Summary

Cleanthes tells Demea that his "mystical" view of God (i.e. that God is entirely beyond comprehension) is practically atheism: it forces you to say that you have no idea what is out there controlling the world. Demea responds by bringing up some more reasons why the attempt to model God on man is untenable. God is supposed to be perfectly immutable (unchanging and eternal) and simple (that is, he has no separate parts; one cannot imagine God's leg or something like that because God is not spatially extended). But Demea thinks that the human mind is a composition of various faculties and thoughts constantly giving way to one another, and is thus neither immutable nor simple.

Cleanthes is not impressed with this line of attack: he does not think that God is perfectly immutable and simple and so he does not care that his theory contradicts this account of God's nature. To claim that God is immutable and simple, he thinks, is to claim that God has no mind at all.

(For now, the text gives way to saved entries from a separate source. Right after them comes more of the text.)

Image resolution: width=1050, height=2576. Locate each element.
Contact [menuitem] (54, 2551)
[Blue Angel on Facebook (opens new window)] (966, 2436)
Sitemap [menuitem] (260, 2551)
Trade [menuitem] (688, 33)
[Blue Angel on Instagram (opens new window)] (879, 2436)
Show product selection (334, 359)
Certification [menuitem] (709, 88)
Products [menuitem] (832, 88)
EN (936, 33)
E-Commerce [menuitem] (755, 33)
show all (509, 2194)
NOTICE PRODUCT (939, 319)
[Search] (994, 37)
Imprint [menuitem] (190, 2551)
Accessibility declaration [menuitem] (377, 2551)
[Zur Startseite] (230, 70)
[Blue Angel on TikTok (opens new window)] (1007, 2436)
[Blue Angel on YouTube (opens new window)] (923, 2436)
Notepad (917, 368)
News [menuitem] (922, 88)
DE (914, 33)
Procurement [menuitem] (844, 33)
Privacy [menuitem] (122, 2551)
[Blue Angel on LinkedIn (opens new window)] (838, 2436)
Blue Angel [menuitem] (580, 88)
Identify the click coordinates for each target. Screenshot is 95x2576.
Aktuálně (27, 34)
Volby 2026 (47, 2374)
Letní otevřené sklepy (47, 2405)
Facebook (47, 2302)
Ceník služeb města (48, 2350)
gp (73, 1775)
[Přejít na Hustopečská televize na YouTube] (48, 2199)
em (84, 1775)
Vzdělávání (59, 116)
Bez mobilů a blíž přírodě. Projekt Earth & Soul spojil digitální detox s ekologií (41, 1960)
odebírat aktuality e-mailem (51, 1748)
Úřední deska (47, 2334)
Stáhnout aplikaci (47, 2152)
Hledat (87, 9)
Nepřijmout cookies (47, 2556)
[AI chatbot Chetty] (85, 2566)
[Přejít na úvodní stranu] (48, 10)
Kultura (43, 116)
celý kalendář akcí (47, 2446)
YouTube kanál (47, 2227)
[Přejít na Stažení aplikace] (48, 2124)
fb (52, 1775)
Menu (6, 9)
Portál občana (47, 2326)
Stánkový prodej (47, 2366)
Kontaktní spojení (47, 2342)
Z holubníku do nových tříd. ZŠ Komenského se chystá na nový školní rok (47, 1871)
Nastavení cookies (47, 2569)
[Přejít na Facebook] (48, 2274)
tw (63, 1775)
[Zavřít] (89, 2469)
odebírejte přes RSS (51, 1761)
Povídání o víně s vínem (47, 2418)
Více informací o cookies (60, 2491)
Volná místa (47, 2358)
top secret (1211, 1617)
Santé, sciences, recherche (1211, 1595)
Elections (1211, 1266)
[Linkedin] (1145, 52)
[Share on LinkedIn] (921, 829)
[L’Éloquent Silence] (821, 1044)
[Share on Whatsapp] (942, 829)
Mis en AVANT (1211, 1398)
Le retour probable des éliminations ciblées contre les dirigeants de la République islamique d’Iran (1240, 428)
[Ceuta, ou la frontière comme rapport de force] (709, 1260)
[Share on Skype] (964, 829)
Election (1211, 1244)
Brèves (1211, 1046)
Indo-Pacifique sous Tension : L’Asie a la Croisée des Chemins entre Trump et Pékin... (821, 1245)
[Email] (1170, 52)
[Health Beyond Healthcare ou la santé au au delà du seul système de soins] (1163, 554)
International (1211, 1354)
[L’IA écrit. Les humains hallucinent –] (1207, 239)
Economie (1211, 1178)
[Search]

Philo now breaks in with a wholly new line of attack. He says that if the universe has an intelligent designer, the order of the universe is no more explicable than it would be if there were no God. That is, for God's thoughts to order the universe, there must be a high degree of order in God's thoughts. If order requires an explanation, then we have only replaced one question, "why is there order in the universe?" with another, "why is there order in God's thoughts?" Order does not belong more essentially to thought than to matter, for in both we have examples of order (sane thought in ideas and animal systems in matter) and disorder (in thought, madness, in matter, monstrous mutations) arising without immediately obvious intelligent cause. Thus, by saying that God created the order, we do not gain any knowledge, but only displace our ignorance into a realm about which we could never learn. Cleanthes replies that he is not interested in the cause of the order of God's thoughts: he is satisfied, he says, to know that there is an anthropomorphic God and does not need to go further.

Analysis

Cleanthes thinks that Philo is objecting to the design argument on the basis of the claim that God's intelligent design cannot be the final cause and that, therefore, it cannot be the cause at all. He, therefore, responds that all philosophers must confess that ultimate causes are unknown. Cleanthes is right in this claim: even modern science's most sturdy theories do not assign final causes. For instance (to use an example that Cleanthes could not have possibly used), we consider the Big Bang theory a good explanation of how our universe came into being even though we don't know what caused the Big Bang. Our lack of a plausible cause for the event that caused everything subsequent does not keep us from putting our faith in this very satisfying and well-confirmed theory of the origins of the universe.

Philo does not claim that questions are left unanswered by the design hypothesis; rather, says that this hypothesis does not provide any explanation of the order of the universe. If we accept the design argument, the question of "what creates the order of the universe?" has simply become, "what creates the order of God's thoughts?" Philo thinks that because Cleanthes replaces a particular question with another particular question, he does not actually explain anything about the order of the universe, and the reason for that order is no more intelligible to us than it would be if we did not assume an intelligent designer.

Philo thinks that explaining our ordered universe by appealing to the order of God's ideas is much like explaining why you punched your friend by the fact that you wanted to punch your friend. It might well be true that you wanted to punch your friend, but this information does not really explain why you punched your friend. All it does it push the mystery from the realm of action to the realm of emotion or ideas. To really give an explanation of the action in question one would need to tell a story about why you wanted to punch your friend (or how the accident occurred, or why and how someone forced you to do it). Philo sees that the design argument has the same problem: all it does is push the mystery from the realm of matter to the realm of ideas. What Philo thinks we really need in order to explain the high level of order in our universe is some general principle or law that tells us how order arises, either in matter or in thought. It is only when we have a general law that we will be able to begin to understand why and how our universe became ordered the way it did. Philo is demanding the sort of principle that Charles Darwin finally provided over a century later when he struck on the theory of natural selection. Natural selection is a general law that explains and illuminates how order arises in the natural world. Instead of pushing the mystery onto some other realm, the theory sticks to the realm of matter and shows us that through the operations of certain universal laws involving survival advantage and reproductive success, order naturally arises from chance and disorder. Interestingly, in Part VIII of the Dialogues Philo himself will propose a theory of the origins of the cosmos that closely anticipates Darwin's theory of natural selection.

However, Philo's objection in this section does not really challenge the validity of the argument by design. Philo's objection is teleological—that is, it says that the argument by design fails to accomplish the goal for which it was designed—but if Philo intends this to challenge the validity of Cleanthes's claim, Philo misunderstands Cleanthes' goal. Cleanthes' goal is not to explain the order of the universe—for Philo is correct that the argument by design does very little to help us understand why the universe is ordered—but rather to show that God exists. The fact that the argument by design does not improve our understanding of why the universe is ordered does not show that it fails to prove that God is anthropomorphic.